A few weeks ago, I put the finishing touches to one of the most visionary projects I’ve ever been asked to present. The Essential
Guide to the 21st Century is the BBC World Service’s flagship series for the start of the new Millennium. My brief was to investigate where science will take us in the future – and what are the big discoveries coming up.
In the course of a whistlestop tour from the depths of the CERN particle accelerator under the Alps to NASA’s Mars mission control overlooking Los Angeles,
scientists predicted some pretty mind-blowing ideas. Around 2020, we’ll be wearing mini-computers as fashion accessories, with mini-robots surging around our bloodstream to scavenge viruses. High overhead, astronauts on the International Space Station will be attended by their own colourful, football-sized personal satellites. And, in case A Brief History of Time wasn’t enough, we’ll have to face the fact that the Universe isn’t made of just three dimensions, but contains six or more tiny extra dimensions all curled up on themselves.
But all the scientists I interviewed were abuzz about the biggest story of all. They agreed that this is the millennium in which we will discover intelligent alien life – and make contact with it.
Bizarre lifeforms
Until recently, we’ve looked at life in a pretty conservative way. Wildlife films on TV help to reinforce the notion that we – and our fellow-creatures – live within a fairly narrow range of temperatures and environments, and that, deep down, we all bear a strong family resemblance.
But this complacency has all changed. In just the past three or four years, biologists have discovered that life on Earth can exist in the most extreme places, and in the most bizarre forms. Microbes have been found down boreholes two kilometres deep. They live inside rocks scattered across the freezing wastes of Antarctica. White crabs and giant tubeworms inhabit scalding deep-sea vents that never see the rays of the Sun.

▶ [EXERCISE INSTRUCTIONS]
1) In the article, what is the name of the BBC World Service series the writer presented?
2) Copy everything in the article from "But all the" down to "contact with it.", word for word.

▶ [DATASET EXCERPTS]

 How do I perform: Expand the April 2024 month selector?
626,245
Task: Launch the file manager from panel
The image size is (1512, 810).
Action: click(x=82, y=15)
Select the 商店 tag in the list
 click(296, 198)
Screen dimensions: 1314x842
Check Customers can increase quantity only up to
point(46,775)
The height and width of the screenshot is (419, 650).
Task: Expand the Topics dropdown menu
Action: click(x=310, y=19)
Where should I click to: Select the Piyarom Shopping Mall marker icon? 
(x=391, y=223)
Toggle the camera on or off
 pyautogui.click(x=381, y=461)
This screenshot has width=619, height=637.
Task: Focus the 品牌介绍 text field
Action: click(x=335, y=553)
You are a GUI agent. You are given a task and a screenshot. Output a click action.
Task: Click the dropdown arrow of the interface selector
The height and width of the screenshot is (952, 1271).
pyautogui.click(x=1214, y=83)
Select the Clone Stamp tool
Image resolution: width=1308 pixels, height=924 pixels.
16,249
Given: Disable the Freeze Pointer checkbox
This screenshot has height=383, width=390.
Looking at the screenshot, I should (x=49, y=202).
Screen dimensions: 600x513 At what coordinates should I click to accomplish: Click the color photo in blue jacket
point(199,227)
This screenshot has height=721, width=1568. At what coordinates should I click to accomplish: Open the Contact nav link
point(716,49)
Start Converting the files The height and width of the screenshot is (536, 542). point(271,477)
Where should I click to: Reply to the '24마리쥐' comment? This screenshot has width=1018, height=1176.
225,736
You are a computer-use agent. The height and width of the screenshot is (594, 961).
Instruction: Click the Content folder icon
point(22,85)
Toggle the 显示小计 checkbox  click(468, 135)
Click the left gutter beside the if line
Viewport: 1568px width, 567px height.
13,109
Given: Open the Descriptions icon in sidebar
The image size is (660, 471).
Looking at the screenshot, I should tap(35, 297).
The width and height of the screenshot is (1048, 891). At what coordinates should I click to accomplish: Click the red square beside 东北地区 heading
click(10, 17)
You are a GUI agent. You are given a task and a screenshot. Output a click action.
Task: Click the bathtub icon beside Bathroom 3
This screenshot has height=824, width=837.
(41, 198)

▶ [SOLUTIONS FOR EACH TASK]
1) The Essential Guide to the 21st Century

2)
But all the scientists I interviewed were abuzz about the biggest story of all. They agreed that this is the millennium in which we will discover intelligent alien life – and make contact with it.